Menurut Meilati, Ranah Minangkabau merupakan salah satu daerah paling penting untuk riset ini karena punya kekayaan resep masakan dan bahan yang unik-unik dibandingkan daerah lain. Itu mungkin karena ada pengaruh dari sejarah Sumbar sebagai pintu perdagangan rempah di pantai barat Sumatera pada masa lampau.
Budaya
Assistant Cultural Affairs Officer Kedutaan Besar Amerika Serikat Leo A Jilk mengatakan, program ini diharapkan menghasil dokumen dan publikasi signifikan dari kumpulan resep masakan tradisional dari seluruh Indonesia. Dokumentasi tidak hanya mencakup makanan, tetapi bagaimana makanan itu dan resepnya, serta tradisi lokal terkait tradisi keluarga, keagamaan, dan adat di Indonesia.
“Jadi, kami percaya bahwa publikasi dan penyebaran materi dan kesadaran akan materi ini sangat penting dan baik bagi kebudayaan Indonesia, keanekaragaman kebudayaan Indonesia, dan masyarakat,” kata Leo.
Meilati menjelaskan, esensi dari program mereka adalah mendokumentasikan budaya melalui makanan. Pihaknya merasa manusia dan makanan itu punya hubungan erat dan saling memengaruhi hingga membentuk suatu budaya. Ada nilai penting pada budaya ini yang perlu dipreservasi karena menuju hilang.
”Salah satu dari komponen kegiatan kami me-mainstreaming (mengarusutamakan) ini untuk generasi muda melalui media sosial. Masak masakan lama, yang hampir hilang, kami mainstreaming lagi melalui media digital supaya anak-anak muda melihat ini jadi keren, lho,” ujarnya.
Bahan dan bumbu masakan ada pula kaitannya dengan alam sekitar. Antara manusia dan makanan juga ada relasinya antara manusia dan lingkungan. Ketika hubungan manusia dan lingkungan mulai memudar keberadaan makanan pun terancam.
Sebagai contoh, berbagai jenis dedaunan untuk rendang daun di Nagari Batu Bulek, Kecamatan Lintau Buo Utara, Tanah Datar, semakin sulit didapat karena alih fungsi lahan. Begitu pula dengan belut sawah di Nagari Kinari, Kecamatan Bukit Sundi, Solok, yang semakin sulit ditemukan, baik karena penggunaan pupuk kimia maupun alat tangkap tidak ramah lingkungan.

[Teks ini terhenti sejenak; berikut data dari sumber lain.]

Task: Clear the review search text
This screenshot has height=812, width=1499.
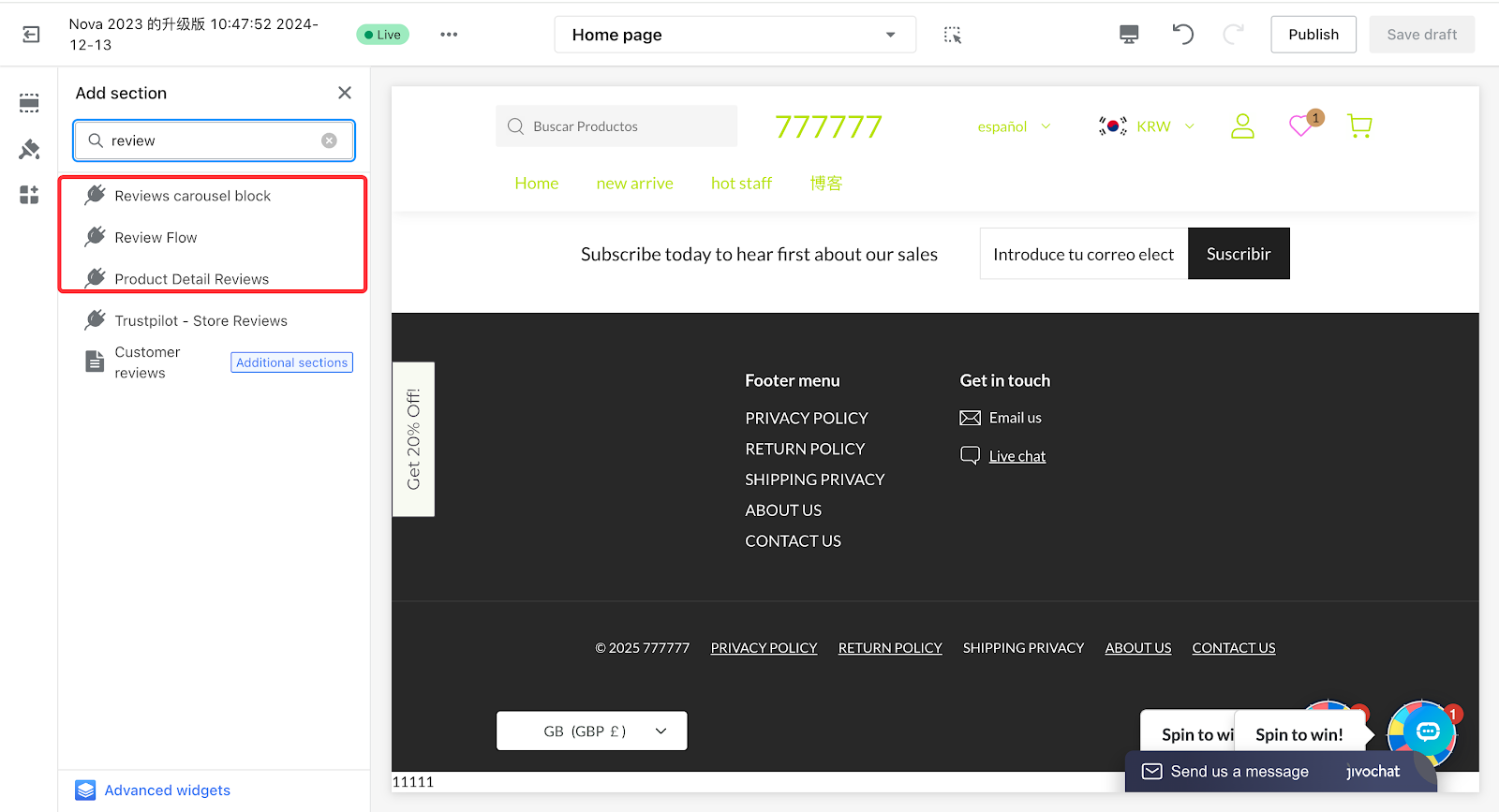Action: pyautogui.click(x=329, y=140)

Oleh sebab itu, kata Meilati, dokumentasi, dan penyebaran resep masakanan tradisional ini diharapkan hubungan manusia dan lingkungan kembali terbangun. Dengan demikian, secara perlahan, alam akhirnya terjaga. ”Jadi, hubungan kembali pada hubungan saling menguntungkan,” ujarnya.